For topics 3 and 9, some context is needed. The follow-up time for outcome assessment should be sufficient to capture changes in the work outcome of interest (topic 3). While for presenteeism and sick leave responsiveness was demonstrated at 24 weeks of follow-up,11 for work status, a follow-up of at least 1 year is preferred. In fact, changes in work status can only be detected over shorter follow-up periods of ≤6 months if large sample sizes are used. Work status change and, more precisely, transitions between employment and unemployment can be seen as formally the last step in a sequence of events that start with presenteeism and/or absenteeism.12 On the other hand, regarding the recall of the assessment instrument (topic 9), there is evidence that a recall period beyond 3 months for sick leave becomes inaccurate8 13 and that patients prefer a recall of 1 week for presenteeism (with maximal accuracy for a 4-week recall).14
Two searches were conducted according to the PICOT (Population, Intervention, Comparator, Outcomes, Time of follow-up) framework—details are provided in online supplemental figure S1. Search 1 focused on studies with WP as outcome domain in IA, aiming at critically appraising methodological choices and heterogeneity across studies, and search 2 on SLRs of studies with WP as outcome domain in other chronic diseases, aiming to identify whether our pre-identified methodological issues in studies in IA were also recognised in other chronic diseases and/or new aspects were revealed.

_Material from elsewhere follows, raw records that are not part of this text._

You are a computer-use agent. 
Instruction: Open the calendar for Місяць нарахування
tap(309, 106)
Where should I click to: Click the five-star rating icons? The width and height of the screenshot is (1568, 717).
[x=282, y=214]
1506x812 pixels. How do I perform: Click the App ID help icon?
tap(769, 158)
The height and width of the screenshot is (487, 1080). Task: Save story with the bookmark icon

For search 1, the following study designs were included: randomised controlled trials (RCTs), controlled clinical trials and prospective observational studies (including registries). Also, studies in IA assessing costs of changes in work participation were identified and included in order to assess whether volumes of work productivity (eg, days, hours) were reported as a separate step before converting volumes into costs.15 Other specific methodological aspects related to this particular type of study were considered beyond the scope for the current review. Exclusion criteria for both searches are provided in online supplemental text S1.

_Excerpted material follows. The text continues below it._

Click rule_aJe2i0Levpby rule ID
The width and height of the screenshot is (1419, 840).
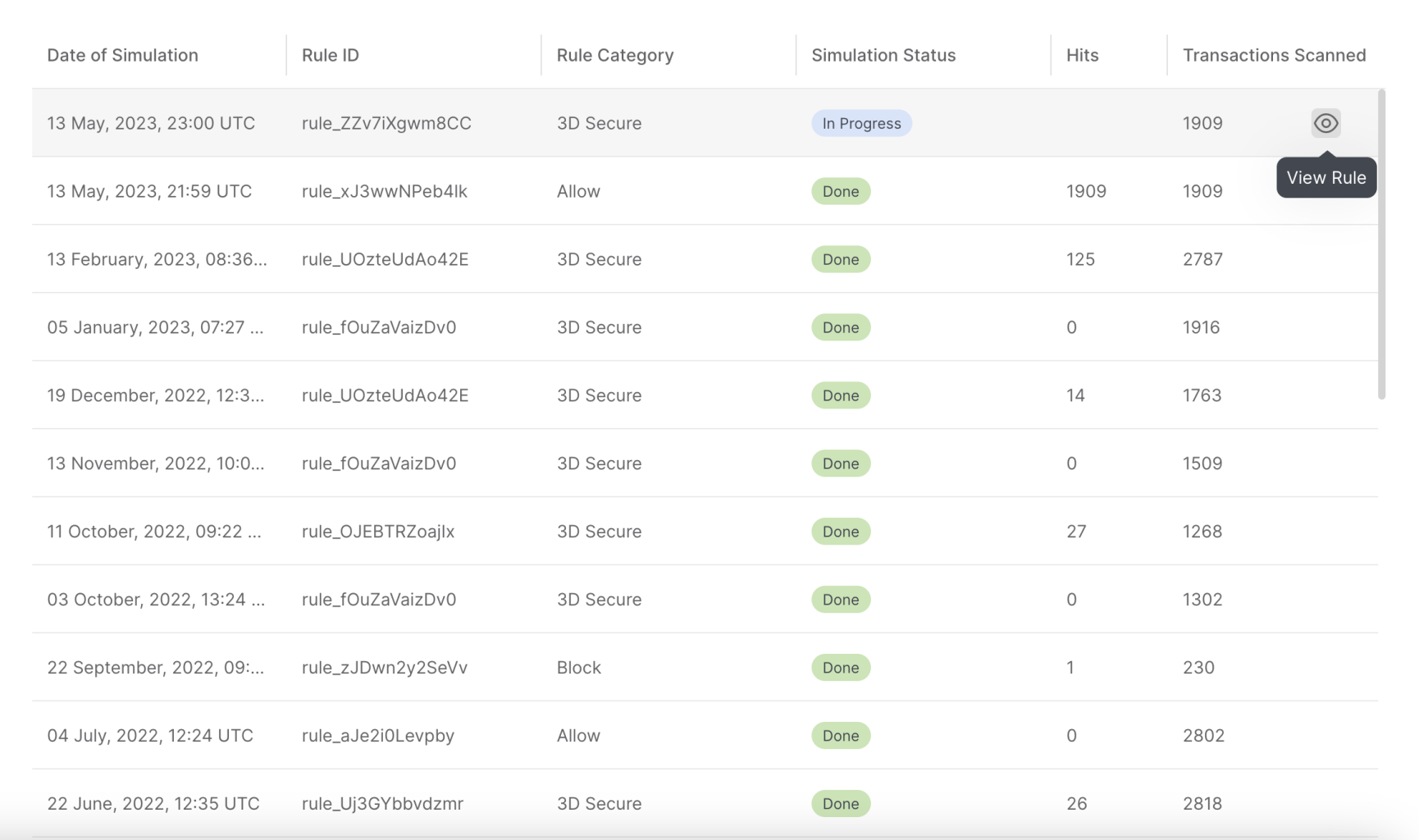378,736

The search strategies were designed by an experienced librarian (LF). MEDLINE, EMBASE, CINAHL and the Cochrane Library were searched (details on search strategies in online supplemental text S2 and S3) between January 2009 and May 2019.
Study selection and data extraction
For both searches, references and abstracts were imported into the reference management software EndNote V.X7.0.2 and deduplicated.
As a high number of hits resulted from the initially defined broad timeframe (n=7715), it was decided to limit the review to recent studies published from January 2014 to April 2019 (n=5534). This decision was based on feasibility and with the rationale that the most recent studies would likely be of better methodological quality and better reflect current standards.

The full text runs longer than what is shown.